*ЧТО НУЖНО СДЕЛАТЬ*: Пожалуйста, повторите без изменений только ту часть записей, которая начинается строкой, содержащей «Where should I click to: Click», и заканчивается строкой, содержащей «Screen dimensions: 1195x1008 coord(629,765)». Обе эти строки входят в эту часть.

Сохранённые данные:
────────────────────

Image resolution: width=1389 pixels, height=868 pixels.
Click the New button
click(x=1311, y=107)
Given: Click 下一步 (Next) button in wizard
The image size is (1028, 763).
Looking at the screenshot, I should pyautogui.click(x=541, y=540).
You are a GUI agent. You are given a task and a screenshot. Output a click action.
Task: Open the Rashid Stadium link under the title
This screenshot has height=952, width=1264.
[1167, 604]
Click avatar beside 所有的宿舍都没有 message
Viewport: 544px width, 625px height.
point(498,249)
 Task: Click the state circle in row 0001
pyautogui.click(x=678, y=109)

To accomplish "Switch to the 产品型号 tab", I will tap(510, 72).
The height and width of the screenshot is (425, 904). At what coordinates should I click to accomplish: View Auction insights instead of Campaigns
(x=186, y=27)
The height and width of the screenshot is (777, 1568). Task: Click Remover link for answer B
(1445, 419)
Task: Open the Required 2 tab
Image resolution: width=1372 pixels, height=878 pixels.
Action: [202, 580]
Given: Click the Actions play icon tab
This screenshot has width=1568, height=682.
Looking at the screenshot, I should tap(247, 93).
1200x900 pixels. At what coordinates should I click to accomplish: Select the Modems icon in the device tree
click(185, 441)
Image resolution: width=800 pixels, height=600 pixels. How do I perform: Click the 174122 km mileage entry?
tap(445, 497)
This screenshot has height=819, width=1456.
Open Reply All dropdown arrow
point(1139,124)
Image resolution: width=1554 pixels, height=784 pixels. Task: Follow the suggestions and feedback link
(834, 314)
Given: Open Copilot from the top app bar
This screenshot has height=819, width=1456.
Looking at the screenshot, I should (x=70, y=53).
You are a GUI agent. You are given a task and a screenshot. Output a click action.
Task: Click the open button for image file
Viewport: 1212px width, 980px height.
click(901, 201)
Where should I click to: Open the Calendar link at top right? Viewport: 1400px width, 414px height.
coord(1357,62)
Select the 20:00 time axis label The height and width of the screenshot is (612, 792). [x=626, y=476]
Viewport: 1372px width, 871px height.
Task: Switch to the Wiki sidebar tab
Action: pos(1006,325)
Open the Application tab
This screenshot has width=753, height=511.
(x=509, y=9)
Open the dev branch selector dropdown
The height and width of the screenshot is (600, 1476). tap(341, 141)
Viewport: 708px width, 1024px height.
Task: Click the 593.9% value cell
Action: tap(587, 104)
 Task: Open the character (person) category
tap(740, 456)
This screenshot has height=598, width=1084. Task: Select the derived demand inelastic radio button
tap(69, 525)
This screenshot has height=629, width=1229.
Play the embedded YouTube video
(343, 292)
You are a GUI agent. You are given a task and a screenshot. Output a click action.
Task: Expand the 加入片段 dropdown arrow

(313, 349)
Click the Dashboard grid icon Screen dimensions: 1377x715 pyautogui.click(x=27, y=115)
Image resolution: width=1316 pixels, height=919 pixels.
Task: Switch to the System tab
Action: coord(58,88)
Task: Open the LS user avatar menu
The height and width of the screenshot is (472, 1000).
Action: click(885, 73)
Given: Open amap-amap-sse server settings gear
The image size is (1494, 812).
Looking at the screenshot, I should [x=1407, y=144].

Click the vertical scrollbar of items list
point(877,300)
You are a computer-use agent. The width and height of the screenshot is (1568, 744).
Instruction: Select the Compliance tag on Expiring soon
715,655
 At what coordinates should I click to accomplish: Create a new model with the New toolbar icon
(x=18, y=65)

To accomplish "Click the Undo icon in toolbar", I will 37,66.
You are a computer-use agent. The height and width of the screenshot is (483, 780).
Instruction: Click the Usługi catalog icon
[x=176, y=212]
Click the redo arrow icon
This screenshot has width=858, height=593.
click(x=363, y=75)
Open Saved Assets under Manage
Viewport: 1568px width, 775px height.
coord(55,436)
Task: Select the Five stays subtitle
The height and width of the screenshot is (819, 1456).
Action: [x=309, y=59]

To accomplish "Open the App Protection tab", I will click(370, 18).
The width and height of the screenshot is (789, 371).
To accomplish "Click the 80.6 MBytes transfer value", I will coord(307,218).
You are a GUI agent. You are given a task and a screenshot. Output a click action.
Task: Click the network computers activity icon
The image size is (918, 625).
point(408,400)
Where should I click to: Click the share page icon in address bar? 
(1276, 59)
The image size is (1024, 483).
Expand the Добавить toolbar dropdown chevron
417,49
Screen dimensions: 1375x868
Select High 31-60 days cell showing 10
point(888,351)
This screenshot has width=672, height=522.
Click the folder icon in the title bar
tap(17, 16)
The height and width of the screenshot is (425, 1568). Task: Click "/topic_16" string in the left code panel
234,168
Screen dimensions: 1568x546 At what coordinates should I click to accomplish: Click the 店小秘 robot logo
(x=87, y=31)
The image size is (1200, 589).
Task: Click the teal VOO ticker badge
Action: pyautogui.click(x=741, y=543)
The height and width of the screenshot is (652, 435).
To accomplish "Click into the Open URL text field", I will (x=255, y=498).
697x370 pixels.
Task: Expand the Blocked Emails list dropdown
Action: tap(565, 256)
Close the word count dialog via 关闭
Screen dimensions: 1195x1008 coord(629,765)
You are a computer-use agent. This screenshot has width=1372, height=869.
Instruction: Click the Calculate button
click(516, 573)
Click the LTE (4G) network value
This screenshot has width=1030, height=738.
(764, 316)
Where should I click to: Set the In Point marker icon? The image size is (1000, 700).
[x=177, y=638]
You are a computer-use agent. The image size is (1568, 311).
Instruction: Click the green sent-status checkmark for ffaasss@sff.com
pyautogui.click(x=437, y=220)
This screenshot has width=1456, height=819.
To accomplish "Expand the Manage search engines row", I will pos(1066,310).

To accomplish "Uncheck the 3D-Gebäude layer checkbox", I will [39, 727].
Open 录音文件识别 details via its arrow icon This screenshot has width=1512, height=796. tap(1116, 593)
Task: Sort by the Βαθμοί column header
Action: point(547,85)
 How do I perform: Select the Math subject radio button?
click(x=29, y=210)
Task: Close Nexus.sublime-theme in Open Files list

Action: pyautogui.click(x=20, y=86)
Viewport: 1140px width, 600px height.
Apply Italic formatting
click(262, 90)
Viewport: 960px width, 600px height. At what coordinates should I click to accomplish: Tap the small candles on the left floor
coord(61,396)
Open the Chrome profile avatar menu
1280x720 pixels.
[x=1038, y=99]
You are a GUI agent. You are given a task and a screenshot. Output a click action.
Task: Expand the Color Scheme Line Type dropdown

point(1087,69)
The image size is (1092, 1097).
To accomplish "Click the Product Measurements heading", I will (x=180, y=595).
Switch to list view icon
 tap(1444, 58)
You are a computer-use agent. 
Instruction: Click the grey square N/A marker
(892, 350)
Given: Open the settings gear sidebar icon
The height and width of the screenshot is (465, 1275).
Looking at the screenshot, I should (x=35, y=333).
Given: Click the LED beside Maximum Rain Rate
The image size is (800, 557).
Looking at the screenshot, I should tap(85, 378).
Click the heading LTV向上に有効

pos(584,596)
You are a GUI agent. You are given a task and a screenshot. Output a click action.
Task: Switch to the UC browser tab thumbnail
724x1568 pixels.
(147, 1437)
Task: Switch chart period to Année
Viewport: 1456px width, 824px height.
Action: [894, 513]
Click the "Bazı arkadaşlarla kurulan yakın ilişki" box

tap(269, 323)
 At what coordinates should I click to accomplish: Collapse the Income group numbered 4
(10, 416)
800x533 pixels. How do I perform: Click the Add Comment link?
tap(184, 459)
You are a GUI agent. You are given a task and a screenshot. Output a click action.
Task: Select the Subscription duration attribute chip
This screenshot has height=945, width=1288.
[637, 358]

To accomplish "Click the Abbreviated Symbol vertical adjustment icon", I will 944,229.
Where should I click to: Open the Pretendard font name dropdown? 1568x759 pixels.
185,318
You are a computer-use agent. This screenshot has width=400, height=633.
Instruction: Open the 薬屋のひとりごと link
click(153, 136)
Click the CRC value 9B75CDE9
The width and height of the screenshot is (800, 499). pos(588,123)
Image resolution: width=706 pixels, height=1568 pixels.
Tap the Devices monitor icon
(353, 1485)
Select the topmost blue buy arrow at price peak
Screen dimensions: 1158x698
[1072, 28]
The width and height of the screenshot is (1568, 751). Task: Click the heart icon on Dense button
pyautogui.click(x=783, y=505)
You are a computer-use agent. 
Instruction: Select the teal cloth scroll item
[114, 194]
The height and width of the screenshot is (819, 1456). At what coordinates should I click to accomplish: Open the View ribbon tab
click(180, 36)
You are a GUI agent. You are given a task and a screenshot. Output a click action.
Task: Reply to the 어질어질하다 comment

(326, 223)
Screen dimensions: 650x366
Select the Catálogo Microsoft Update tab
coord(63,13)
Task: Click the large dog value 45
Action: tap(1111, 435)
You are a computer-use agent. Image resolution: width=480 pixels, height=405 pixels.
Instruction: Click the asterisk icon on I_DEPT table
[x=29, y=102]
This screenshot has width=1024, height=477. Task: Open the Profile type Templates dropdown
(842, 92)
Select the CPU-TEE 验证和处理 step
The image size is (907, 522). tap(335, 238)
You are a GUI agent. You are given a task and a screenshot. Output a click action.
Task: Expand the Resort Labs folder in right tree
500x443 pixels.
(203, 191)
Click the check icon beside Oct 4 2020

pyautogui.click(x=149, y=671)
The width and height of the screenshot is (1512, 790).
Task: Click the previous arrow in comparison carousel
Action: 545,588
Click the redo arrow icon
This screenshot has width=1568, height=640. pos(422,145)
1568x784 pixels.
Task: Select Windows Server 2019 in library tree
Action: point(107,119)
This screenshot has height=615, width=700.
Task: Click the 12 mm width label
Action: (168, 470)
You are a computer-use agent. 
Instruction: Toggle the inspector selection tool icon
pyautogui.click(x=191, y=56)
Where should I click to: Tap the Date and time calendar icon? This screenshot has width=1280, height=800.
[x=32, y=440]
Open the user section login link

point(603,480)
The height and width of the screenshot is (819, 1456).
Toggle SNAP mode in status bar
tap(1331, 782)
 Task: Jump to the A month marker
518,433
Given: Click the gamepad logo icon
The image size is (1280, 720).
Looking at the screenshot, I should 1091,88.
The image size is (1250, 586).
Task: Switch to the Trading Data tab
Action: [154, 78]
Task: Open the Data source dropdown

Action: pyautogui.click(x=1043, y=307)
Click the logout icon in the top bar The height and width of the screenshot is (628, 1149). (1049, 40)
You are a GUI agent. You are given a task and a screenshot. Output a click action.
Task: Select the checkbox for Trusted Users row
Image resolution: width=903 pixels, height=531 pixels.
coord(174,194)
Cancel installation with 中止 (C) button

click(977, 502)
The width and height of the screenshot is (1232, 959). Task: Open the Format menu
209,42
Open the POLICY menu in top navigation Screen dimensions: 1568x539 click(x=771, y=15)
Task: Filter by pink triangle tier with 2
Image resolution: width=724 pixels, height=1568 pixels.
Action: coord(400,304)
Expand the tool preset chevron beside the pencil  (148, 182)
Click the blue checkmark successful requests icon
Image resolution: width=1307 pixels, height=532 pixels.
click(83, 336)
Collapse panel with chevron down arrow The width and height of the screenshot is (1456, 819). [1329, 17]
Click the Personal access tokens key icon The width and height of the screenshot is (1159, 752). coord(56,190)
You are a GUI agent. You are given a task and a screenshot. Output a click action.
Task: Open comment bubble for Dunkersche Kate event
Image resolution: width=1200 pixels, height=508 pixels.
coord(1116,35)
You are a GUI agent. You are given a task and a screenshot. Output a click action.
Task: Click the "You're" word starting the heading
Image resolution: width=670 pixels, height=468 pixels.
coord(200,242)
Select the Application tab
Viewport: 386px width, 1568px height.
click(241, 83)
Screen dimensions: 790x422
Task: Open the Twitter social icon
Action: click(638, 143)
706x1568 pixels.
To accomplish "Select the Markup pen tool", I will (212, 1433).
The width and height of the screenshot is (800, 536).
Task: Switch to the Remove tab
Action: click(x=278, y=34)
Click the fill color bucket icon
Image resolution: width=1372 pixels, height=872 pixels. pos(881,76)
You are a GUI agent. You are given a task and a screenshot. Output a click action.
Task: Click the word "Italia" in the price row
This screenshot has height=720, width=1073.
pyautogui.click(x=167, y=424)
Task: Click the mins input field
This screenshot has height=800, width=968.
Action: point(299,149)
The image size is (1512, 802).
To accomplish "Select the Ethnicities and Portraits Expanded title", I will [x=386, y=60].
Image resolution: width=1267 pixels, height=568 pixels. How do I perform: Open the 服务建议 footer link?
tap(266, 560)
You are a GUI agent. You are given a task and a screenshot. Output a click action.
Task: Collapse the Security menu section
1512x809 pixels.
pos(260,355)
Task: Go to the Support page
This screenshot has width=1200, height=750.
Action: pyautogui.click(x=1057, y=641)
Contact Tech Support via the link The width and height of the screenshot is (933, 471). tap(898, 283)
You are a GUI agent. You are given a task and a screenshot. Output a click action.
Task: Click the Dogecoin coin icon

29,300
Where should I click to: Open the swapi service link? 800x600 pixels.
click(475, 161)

────────────────────

*ПИСЬМЕННЫЙ ОТВЕТ*:
Where should I click to: Click the share page icon in address bar? 
(1276, 59)
The image size is (1024, 483).
Expand the Добавить toolbar dropdown chevron
417,49
Screen dimensions: 1375x868
Select High 31-60 days cell showing 10
point(888,351)
This screenshot has width=672, height=522.
Click the folder icon in the title bar
tap(17, 16)
The height and width of the screenshot is (425, 1568). Task: Click "/topic_16" string in the left code panel
234,168
Screen dimensions: 1568x546 At what coordinates should I click to accomplish: Click the 店小秘 robot logo
(x=87, y=31)
The image size is (1200, 589).
Task: Click the teal VOO ticker badge
Action: pyautogui.click(x=741, y=543)
The height and width of the screenshot is (652, 435).
To accomplish "Click into the Open URL text field", I will (x=255, y=498).
697x370 pixels.
Task: Expand the Blocked Emails list dropdown
Action: tap(565, 256)
Close the word count dialog via 关闭
Screen dimensions: 1195x1008 coord(629,765)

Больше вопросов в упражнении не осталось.